(Listed entries):
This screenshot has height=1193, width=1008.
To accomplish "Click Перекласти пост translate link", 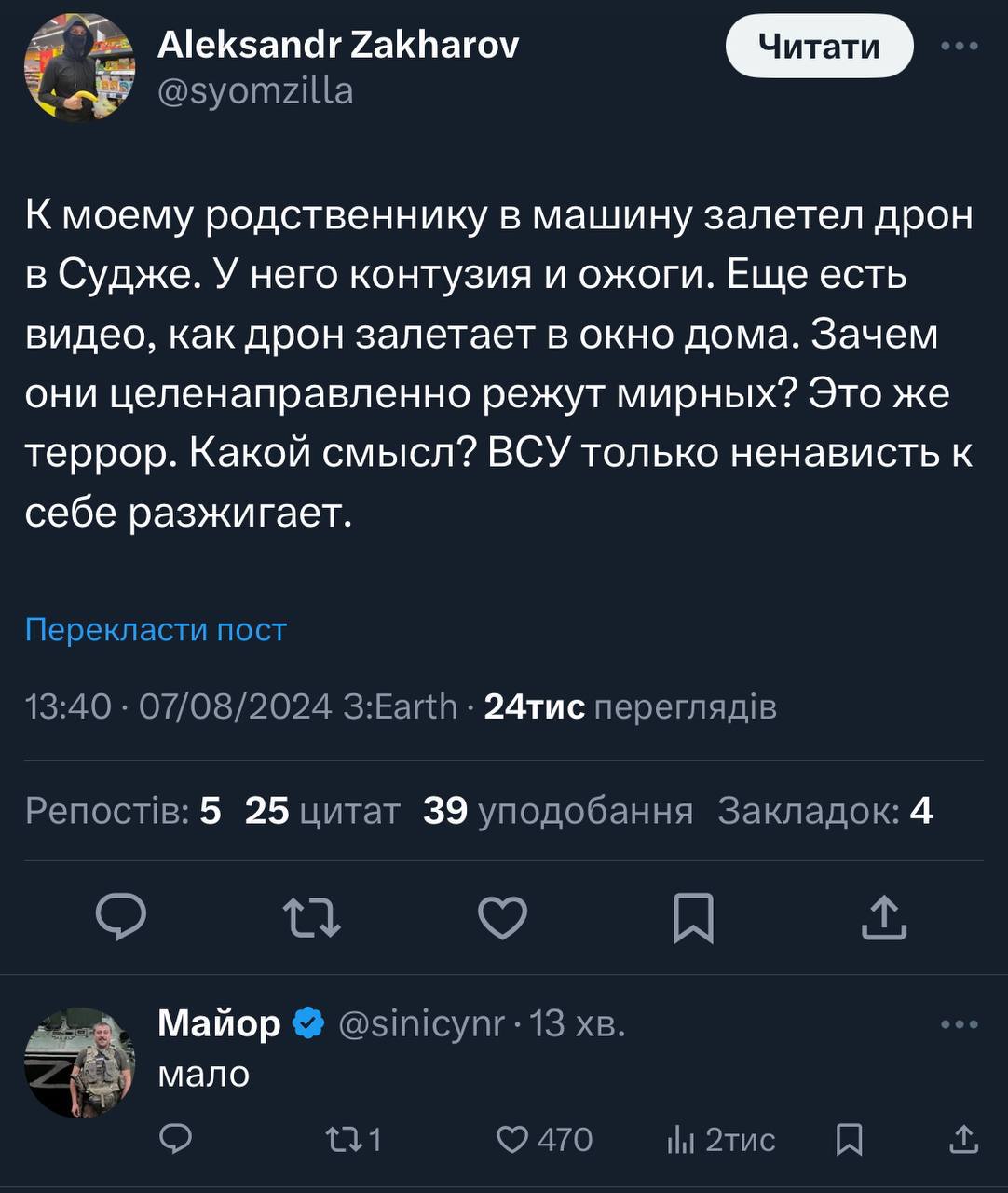I will pos(156,630).
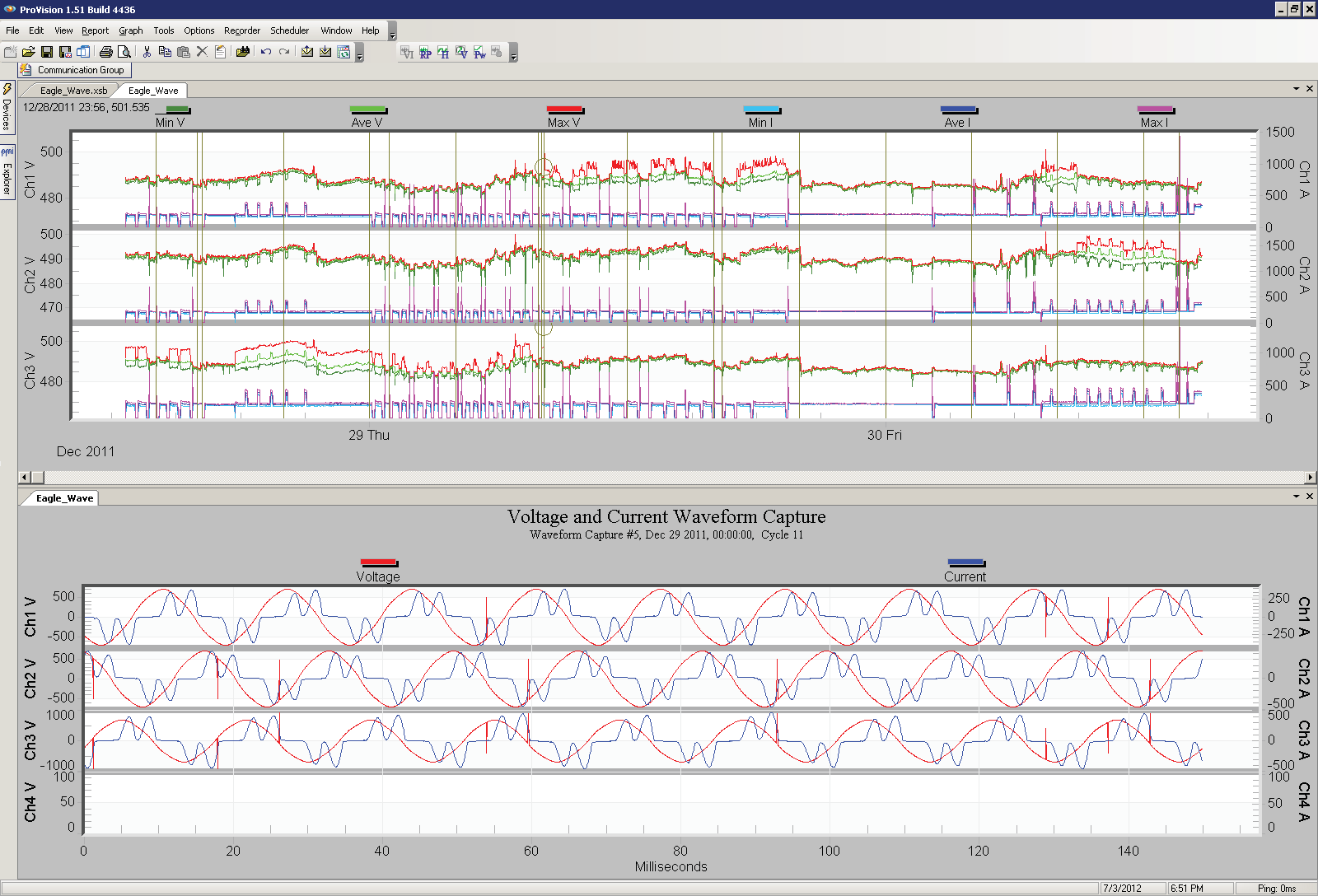Viewport: 1318px width, 896px height.
Task: Select the VI graph tool icon
Action: (x=407, y=53)
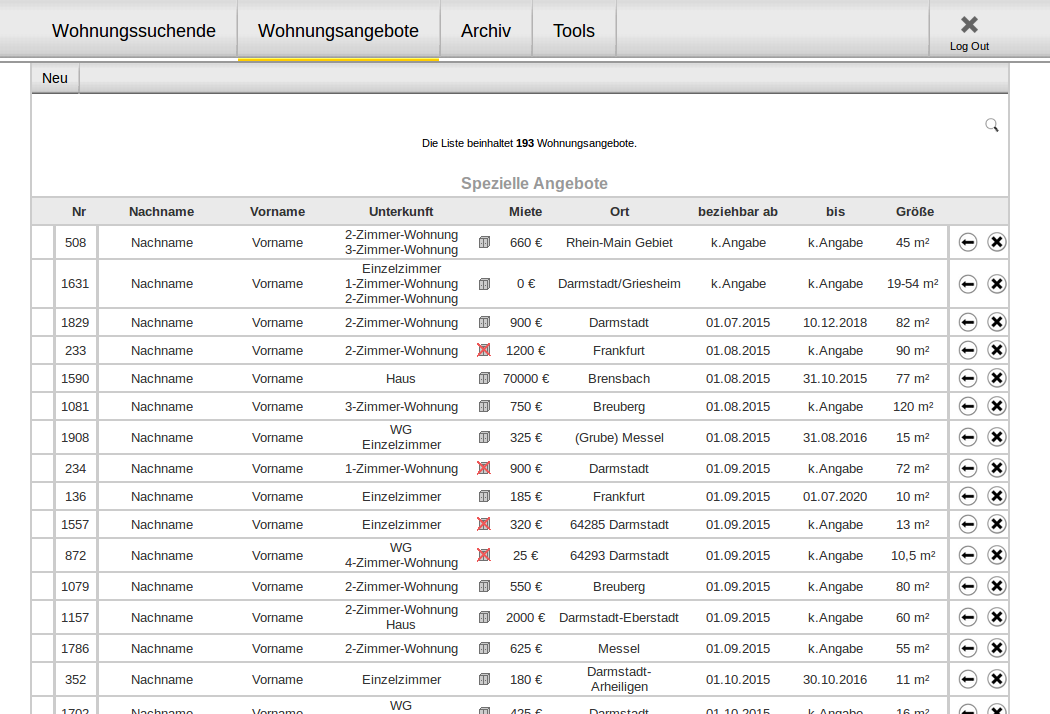The height and width of the screenshot is (714, 1050).
Task: Click the left-arrow icon for offer 1631
Action: coord(967,284)
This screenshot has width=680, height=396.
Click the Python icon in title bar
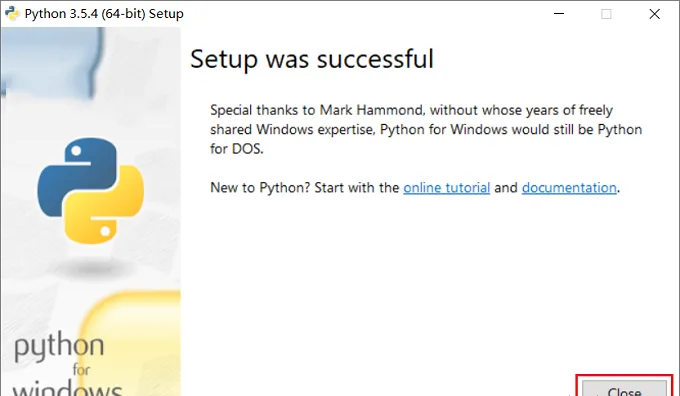[12, 13]
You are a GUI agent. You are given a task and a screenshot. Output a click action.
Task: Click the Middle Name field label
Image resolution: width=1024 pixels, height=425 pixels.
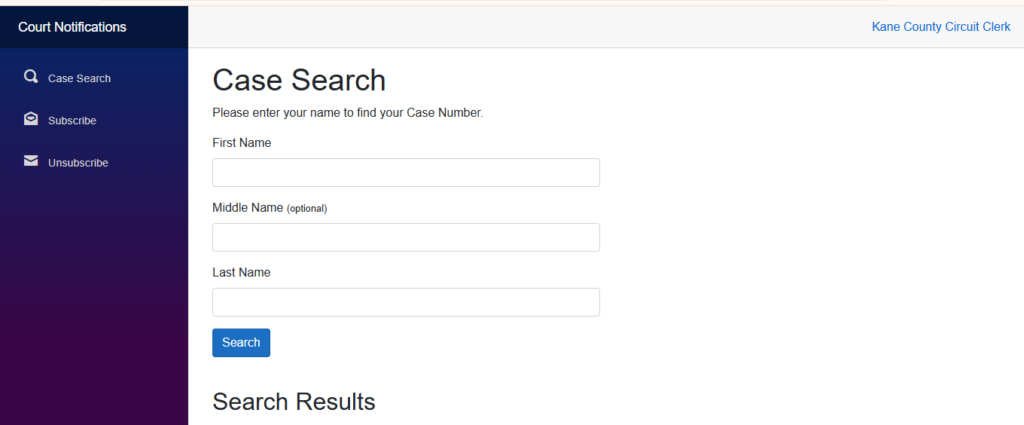pyautogui.click(x=248, y=208)
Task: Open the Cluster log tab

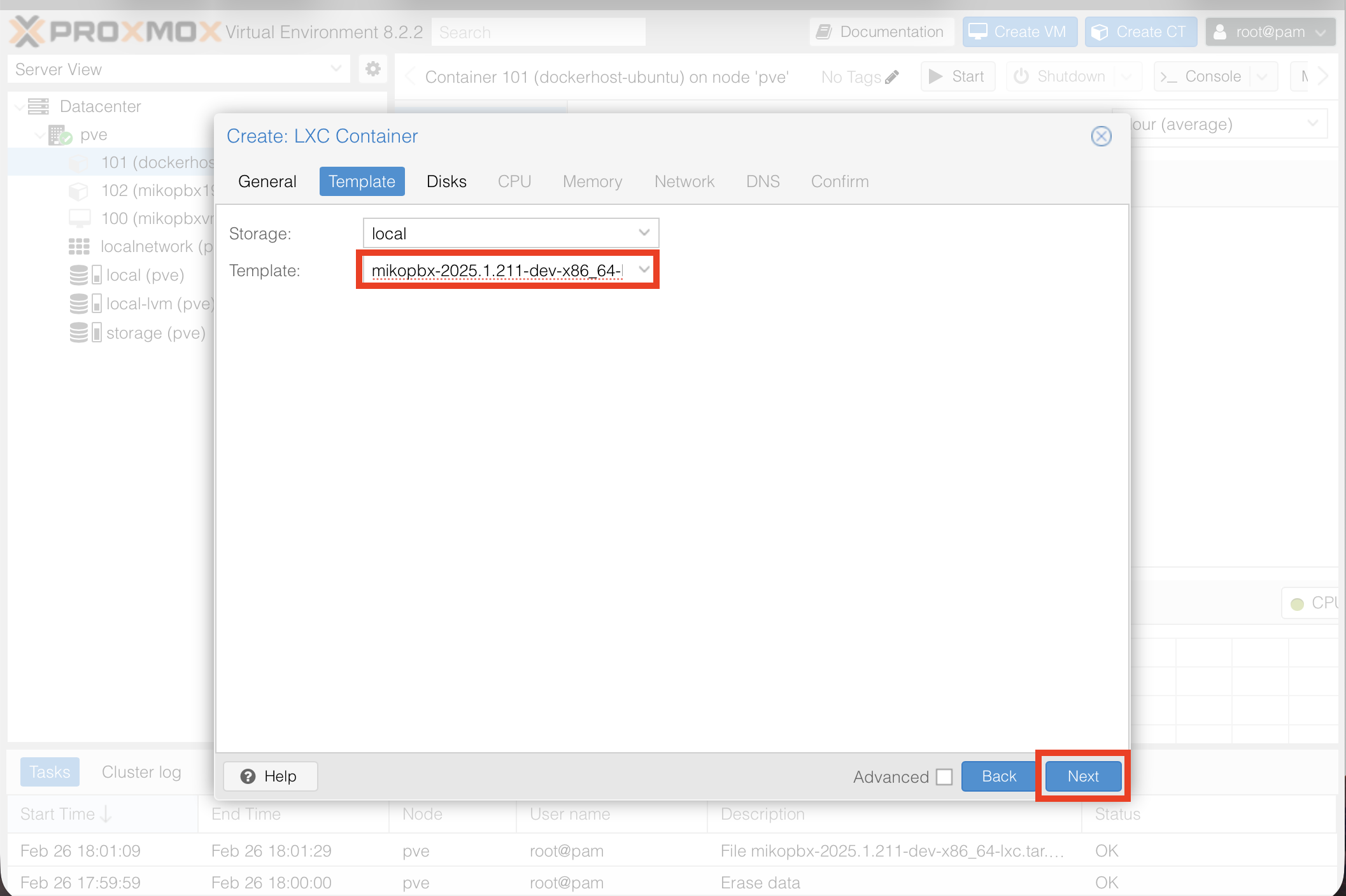Action: coord(141,772)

(To do): Copy out the listing above word for word, starting at the line containing "This screenshot has width=680, height=396." and ending at the line containing "pyautogui.click(x=248, y=208)", with both of those lines included. Omit the pictures.

(Complete answer):
This screenshot has width=680, height=396.
Click the Python icon in title bar
[12, 13]
You are a GUI agent. You are given a task and a screenshot. Output a click action.
Task: Click the Middle Name field label
Image resolution: width=1024 pixels, height=425 pixels.
pyautogui.click(x=248, y=208)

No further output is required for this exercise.